Pick out and copy each line below that contains the word "Instruction". Capital and small letters must match.

[Dataset excerpt]
────────────────────

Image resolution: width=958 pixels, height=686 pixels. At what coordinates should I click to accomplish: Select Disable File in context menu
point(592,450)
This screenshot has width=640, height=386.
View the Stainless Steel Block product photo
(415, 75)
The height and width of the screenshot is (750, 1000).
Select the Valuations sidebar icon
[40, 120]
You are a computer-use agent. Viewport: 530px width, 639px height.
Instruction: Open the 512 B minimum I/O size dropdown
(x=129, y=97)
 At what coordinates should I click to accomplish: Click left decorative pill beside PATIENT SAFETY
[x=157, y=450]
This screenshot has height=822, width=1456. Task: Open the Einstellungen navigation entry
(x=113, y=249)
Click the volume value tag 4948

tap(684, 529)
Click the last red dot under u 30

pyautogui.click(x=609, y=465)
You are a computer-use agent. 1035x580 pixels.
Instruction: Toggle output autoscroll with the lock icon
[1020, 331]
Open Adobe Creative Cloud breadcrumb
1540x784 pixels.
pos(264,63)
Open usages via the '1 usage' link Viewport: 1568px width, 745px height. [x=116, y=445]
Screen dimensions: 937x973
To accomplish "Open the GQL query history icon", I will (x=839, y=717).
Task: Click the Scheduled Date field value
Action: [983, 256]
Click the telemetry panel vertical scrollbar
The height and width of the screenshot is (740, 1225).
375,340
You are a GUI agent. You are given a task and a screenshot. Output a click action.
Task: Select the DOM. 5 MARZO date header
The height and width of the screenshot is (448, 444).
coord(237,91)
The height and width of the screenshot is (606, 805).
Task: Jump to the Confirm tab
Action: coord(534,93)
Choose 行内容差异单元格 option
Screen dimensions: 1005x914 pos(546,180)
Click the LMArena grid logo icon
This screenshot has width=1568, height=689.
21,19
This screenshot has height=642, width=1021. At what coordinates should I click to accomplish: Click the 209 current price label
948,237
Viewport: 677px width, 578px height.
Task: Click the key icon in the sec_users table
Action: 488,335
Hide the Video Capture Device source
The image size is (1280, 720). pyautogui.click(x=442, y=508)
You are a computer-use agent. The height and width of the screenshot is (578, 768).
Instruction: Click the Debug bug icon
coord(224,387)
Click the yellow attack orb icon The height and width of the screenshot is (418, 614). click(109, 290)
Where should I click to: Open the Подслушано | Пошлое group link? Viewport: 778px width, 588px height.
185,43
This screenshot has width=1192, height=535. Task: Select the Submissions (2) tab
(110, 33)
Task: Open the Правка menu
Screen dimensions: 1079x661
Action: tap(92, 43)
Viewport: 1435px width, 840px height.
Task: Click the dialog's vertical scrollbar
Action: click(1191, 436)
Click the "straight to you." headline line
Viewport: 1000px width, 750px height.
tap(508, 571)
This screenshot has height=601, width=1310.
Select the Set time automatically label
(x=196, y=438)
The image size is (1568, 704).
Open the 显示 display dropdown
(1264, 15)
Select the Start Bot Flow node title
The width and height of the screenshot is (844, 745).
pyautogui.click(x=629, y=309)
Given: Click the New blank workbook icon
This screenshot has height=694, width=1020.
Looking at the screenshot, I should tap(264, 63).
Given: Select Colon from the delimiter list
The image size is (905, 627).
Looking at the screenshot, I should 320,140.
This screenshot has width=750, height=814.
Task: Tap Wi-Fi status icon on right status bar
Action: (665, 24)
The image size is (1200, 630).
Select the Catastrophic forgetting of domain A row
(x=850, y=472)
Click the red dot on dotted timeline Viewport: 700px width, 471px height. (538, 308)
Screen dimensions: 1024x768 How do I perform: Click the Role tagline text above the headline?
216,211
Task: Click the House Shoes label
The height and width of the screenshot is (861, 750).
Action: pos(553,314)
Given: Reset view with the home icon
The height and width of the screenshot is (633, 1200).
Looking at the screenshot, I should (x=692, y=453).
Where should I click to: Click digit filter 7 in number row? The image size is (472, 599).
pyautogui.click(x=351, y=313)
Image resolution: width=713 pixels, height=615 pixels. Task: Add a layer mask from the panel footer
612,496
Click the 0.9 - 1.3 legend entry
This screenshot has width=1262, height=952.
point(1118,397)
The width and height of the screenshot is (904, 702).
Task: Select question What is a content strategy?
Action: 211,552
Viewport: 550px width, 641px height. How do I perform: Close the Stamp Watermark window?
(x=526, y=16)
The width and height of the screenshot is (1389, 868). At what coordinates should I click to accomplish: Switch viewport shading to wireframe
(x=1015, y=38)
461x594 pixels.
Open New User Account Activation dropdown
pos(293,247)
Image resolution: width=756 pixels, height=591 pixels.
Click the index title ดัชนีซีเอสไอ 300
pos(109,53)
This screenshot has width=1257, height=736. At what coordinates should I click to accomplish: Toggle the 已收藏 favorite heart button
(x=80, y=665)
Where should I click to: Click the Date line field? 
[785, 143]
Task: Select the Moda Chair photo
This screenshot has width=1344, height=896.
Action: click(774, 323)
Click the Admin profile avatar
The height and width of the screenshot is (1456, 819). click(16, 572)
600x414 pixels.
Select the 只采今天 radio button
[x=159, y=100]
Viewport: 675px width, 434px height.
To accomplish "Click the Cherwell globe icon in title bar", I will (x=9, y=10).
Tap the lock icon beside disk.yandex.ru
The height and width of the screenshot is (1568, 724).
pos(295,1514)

────────────────────

● **EXERCISE ANSWER**
Instruction: Open the 512 B minimum I/O size dropdown
Instruction: Toggle output autoscroll with the lock icon
Instruction: Click the Debug bug icon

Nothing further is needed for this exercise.